Nigel Dalton from REA Group says: Sitting here as a 54 year old, I'm not sure I agree with your sentiment! My key value comes from what I have learned in the last 12 months, not the last 35 years of work. I am as good as the next person who has focused on the latest tech and work developments for the last few years. You need a 20 year old mentor, and start with a tablet computer using Instagram to send the modern equivalent of old-fashioned postcards to friends and family. My 84 year old Dad can manage it, so dive in!
Maggie Hill from Foundation for Young Australians says: There's a few ways you could think about this! If you're concerned that your industry is shrinking because of automation, it might be useful to consider how your skills are transferable to different jobs and industries. Take a look at our report The New Work Mindset, which looks at how transferable skills are. It's also worth noting that IT skills aren't the only skills that will be useful in our changing world of work. Enterprise skills, like communication, critical thinking, collaboration and digital literacy are increasingly important. Maybe think about which of these skills you're already using and how you can continue to develop them.
Jim Stanford from The Australia Institute says: Your situation unfortunately is typical of many excperienced workers today. They are being pushed to work longer in life (both by policy changes, like the later retirement age, and by financial compulsion), but their jobs are made insecure by restructuring, technology, globalisation, and more. Individually you can do your best to build networks, advertise the value of your experience, find ways your skills can be applied in new settings. But this problem will require a collective solution at the macro level: more emphasis on job creation (so employers will be pushed to hire both older and younger workers), supports for training and relocation, and supporting early retirement for workers displaced by change instead of requiring people to work longer.

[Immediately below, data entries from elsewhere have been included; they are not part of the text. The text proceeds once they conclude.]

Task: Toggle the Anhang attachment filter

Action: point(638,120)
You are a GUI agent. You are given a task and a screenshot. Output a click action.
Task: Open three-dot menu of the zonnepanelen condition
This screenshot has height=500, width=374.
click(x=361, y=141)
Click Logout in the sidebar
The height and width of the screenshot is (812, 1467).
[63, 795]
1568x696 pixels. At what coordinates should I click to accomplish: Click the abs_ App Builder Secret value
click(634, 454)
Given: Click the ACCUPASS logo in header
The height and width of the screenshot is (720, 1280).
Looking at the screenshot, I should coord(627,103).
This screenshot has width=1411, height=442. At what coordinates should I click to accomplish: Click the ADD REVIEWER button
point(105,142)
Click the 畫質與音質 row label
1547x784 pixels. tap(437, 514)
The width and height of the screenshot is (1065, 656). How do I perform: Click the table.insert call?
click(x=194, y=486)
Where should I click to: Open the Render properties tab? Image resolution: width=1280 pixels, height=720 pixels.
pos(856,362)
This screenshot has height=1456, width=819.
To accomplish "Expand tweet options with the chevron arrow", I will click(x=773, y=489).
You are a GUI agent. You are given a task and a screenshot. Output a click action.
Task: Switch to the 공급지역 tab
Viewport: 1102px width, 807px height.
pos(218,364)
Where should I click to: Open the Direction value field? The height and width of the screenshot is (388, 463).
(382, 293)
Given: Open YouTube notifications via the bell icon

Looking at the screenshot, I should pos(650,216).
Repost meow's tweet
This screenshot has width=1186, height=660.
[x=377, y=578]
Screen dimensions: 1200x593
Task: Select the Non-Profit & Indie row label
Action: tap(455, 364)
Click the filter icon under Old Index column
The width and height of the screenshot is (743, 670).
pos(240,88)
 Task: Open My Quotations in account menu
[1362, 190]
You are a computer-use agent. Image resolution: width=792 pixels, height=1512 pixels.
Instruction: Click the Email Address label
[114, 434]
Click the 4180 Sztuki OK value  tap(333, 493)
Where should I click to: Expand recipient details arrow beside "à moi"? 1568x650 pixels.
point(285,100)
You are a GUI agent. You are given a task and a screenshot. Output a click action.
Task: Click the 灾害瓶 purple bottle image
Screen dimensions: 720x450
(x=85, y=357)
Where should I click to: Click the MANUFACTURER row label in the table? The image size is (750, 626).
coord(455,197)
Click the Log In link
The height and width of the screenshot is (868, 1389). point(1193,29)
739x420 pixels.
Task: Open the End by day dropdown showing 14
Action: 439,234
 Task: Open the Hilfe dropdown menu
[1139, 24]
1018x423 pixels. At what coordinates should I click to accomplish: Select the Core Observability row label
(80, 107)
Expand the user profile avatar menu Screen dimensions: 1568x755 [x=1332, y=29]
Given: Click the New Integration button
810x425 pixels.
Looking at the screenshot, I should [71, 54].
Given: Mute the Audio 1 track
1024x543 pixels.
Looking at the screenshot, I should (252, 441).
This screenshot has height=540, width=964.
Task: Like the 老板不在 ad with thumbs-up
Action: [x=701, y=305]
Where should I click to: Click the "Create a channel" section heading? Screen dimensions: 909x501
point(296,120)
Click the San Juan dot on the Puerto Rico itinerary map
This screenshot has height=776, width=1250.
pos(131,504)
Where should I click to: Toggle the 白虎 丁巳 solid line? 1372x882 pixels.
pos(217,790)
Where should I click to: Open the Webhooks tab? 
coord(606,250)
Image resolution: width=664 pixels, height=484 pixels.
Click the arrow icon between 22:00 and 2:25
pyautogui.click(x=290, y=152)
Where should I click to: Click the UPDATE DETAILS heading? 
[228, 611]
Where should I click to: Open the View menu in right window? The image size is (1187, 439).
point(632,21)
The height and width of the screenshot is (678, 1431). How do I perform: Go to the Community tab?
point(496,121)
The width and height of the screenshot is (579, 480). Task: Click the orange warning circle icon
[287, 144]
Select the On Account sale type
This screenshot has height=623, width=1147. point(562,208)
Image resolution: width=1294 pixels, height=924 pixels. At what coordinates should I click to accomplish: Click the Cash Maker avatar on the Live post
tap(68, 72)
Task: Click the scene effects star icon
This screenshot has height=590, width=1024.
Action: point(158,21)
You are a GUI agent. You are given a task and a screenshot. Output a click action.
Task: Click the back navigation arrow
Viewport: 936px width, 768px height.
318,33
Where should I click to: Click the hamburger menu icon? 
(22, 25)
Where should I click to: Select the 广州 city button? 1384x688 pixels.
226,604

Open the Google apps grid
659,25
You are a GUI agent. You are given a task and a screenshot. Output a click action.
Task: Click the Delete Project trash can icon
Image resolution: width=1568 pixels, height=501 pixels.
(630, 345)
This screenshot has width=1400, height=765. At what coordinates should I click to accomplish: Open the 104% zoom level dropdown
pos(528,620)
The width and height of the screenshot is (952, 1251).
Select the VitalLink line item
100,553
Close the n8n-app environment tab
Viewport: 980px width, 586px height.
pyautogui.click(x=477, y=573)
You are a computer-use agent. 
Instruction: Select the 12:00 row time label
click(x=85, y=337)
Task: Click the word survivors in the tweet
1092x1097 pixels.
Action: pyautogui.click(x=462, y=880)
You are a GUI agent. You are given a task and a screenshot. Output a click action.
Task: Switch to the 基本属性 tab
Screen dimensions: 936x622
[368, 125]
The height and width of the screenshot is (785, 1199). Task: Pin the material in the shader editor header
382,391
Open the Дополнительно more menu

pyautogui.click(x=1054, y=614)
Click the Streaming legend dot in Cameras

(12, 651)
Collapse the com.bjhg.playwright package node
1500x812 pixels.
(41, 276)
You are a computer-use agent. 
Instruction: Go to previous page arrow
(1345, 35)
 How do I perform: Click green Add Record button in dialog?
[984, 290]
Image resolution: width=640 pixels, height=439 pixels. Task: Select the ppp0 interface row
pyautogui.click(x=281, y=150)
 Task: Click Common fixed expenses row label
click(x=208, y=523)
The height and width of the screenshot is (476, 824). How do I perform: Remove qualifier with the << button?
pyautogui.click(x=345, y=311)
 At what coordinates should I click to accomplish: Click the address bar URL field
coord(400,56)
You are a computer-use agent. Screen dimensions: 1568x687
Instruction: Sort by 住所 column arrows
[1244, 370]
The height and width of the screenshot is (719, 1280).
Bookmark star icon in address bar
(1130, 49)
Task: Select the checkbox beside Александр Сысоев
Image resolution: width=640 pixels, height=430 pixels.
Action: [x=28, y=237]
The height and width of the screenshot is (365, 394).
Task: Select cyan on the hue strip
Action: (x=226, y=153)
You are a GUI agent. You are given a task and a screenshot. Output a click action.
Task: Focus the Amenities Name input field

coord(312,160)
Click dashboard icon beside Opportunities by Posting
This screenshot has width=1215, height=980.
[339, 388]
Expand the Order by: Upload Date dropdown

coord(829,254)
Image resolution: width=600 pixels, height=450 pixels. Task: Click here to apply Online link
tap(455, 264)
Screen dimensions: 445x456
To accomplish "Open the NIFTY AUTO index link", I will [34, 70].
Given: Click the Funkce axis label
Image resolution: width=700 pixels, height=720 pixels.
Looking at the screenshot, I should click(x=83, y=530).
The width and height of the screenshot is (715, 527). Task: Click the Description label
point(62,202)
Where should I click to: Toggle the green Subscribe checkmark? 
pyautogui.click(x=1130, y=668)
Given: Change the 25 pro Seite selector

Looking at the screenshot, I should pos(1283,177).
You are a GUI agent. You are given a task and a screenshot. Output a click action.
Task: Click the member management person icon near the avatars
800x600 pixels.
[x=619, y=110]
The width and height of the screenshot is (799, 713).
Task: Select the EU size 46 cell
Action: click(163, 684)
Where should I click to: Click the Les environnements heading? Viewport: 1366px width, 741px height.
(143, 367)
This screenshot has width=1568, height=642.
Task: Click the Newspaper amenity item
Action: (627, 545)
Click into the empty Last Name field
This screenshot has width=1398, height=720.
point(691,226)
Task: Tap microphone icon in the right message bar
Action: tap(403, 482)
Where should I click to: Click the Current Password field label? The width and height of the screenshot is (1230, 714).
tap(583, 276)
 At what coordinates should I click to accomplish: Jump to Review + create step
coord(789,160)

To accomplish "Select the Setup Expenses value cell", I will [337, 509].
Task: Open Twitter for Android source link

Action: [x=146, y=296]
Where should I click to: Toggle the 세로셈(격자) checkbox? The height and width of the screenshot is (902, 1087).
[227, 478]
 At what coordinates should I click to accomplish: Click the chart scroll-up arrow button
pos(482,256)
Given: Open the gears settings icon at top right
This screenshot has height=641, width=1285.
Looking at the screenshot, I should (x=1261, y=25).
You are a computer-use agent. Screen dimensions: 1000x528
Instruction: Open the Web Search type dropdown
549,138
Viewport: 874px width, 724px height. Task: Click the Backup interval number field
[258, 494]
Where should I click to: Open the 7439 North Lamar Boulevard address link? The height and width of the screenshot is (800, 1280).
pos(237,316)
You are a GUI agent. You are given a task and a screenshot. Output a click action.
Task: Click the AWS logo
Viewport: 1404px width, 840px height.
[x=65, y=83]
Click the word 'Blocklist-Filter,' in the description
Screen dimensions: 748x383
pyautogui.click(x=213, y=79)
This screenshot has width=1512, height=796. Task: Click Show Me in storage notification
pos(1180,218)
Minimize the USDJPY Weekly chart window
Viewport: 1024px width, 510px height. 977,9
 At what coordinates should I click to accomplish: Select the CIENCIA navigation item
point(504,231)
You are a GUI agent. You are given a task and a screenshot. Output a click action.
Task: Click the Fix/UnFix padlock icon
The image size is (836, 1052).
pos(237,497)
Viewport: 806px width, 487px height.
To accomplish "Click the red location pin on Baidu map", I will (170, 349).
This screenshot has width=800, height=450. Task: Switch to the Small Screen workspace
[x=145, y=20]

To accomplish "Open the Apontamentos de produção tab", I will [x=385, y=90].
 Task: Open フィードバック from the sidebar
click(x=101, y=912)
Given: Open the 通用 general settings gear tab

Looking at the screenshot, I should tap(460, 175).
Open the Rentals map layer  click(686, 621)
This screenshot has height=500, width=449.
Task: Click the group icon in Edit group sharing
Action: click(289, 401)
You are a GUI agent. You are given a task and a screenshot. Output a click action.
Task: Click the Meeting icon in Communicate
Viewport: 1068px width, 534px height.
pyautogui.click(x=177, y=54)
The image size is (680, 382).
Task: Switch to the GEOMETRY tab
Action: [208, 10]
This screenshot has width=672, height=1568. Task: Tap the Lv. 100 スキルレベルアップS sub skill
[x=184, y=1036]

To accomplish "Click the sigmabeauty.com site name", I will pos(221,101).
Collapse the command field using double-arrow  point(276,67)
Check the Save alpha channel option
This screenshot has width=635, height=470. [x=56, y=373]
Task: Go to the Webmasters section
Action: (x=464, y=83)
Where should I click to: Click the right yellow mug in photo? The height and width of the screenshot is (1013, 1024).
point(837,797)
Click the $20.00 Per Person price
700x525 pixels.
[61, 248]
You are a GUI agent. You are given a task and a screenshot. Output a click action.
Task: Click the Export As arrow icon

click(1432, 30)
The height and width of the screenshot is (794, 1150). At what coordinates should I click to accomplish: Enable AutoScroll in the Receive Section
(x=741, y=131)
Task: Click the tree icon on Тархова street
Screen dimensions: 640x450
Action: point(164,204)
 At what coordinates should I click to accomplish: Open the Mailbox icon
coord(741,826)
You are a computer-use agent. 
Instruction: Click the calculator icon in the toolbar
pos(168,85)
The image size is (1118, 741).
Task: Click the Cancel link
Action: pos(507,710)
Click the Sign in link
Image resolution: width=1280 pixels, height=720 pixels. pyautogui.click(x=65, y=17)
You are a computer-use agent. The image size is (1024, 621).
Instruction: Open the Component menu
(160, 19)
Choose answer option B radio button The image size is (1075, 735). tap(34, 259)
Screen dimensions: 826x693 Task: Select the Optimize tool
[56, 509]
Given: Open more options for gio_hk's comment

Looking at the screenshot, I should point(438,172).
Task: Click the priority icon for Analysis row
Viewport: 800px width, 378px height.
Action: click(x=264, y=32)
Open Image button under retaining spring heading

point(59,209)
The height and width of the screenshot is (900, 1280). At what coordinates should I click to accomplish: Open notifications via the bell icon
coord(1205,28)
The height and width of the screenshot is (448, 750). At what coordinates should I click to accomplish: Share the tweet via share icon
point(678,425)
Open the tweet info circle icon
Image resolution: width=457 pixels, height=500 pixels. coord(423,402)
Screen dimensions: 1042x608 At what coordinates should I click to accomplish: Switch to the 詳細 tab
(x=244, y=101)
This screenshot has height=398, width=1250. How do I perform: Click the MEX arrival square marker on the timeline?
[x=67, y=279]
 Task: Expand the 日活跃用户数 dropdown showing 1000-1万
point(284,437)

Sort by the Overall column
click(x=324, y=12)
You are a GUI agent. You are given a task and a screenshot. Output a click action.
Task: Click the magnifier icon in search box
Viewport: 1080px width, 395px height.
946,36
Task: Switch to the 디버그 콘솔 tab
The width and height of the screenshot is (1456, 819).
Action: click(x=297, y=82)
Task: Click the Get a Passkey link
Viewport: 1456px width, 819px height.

Fiona McKenzie from Australian Futures Project says: It is never too late. Don’t be intimidated - most IT skills are ‘intuitive’ and just take a little practice. Lifelong learning and the ability to keep reinventing yourself is important. This includes career planning, which is not just for graduates by crucial for mid-life and later-life careers as well. Another skill is entrepreneurship. Senior (over 55s) entrepreneurs are Australia's fastest-growing segment of entrepreneurs. This is by a mix of necessity and choice where people are taking back control of their working life by starting their own business. https://theconversation.com/australias-next-wave-of-startups-could-be-from-the-over-55s-47403 In terms of employment and skills, there are a range of incentives available. E.g. Restart is a government program with a financial incentive of up to $10,000 available to encourage businesses to hire and retain mature age employees who are 50 years of age and over. https://www.employment.gov.au/restart-help-employ-mature-workers-0 There are also often federal government grants available for community groups and not-for-profit providers who run training courses for mature age workers.